◆ **AIM OF THE TASK**: In the records below, find each line containing the word "will" and copy it.
========================================================================
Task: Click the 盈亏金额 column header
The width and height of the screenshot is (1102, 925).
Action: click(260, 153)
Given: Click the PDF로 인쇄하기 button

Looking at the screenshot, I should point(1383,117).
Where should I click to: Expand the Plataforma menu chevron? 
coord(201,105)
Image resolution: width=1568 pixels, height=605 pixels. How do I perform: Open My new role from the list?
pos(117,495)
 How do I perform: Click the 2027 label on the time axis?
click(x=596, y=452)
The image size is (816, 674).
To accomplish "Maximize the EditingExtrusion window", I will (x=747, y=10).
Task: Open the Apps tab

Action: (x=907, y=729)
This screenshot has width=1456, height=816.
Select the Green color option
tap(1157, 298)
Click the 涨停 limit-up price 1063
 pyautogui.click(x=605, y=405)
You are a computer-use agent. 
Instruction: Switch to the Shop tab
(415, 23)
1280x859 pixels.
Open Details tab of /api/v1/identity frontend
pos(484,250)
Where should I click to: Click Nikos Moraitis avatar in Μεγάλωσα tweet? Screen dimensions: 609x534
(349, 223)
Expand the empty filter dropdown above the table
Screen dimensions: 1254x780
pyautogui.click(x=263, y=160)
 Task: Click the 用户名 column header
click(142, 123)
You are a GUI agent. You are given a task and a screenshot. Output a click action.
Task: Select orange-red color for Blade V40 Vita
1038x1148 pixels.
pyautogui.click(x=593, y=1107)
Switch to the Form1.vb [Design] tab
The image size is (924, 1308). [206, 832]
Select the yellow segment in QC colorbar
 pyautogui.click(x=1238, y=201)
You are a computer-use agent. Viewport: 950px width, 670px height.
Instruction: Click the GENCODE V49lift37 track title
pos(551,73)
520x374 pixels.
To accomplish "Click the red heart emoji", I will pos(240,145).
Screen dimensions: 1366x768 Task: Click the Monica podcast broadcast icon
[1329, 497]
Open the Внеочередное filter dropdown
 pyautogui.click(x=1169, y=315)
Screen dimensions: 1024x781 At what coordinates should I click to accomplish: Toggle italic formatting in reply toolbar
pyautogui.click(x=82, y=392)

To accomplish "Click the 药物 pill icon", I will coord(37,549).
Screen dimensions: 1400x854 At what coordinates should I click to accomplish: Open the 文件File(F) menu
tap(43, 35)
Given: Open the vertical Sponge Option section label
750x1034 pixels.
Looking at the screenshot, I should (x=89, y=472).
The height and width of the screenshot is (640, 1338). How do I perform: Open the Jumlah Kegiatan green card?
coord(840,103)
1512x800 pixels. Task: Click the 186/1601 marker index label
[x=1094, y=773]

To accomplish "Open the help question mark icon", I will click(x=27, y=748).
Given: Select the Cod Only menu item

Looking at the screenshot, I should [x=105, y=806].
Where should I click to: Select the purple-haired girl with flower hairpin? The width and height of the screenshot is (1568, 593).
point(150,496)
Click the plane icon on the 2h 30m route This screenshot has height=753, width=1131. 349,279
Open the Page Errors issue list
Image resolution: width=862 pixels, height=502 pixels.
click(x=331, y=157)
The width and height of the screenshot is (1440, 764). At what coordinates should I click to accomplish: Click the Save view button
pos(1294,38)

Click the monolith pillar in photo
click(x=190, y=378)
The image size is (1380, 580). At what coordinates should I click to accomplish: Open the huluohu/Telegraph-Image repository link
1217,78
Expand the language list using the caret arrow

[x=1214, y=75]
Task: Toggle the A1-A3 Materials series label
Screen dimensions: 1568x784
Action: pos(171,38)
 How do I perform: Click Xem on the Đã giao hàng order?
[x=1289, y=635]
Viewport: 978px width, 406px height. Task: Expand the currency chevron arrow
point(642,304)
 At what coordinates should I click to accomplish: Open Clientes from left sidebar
========================================================================
◆ **WRITTEN ANSWER**:
To accomplish "Maximize the EditingExtrusion window", I will (x=747, y=10).
To accomplish "Click the red heart emoji", I will pos(240,145).
To accomplish "Click the 药物 pill icon", I will coord(37,549).
To accomplish "Open the help question mark icon", I will click(x=27, y=748).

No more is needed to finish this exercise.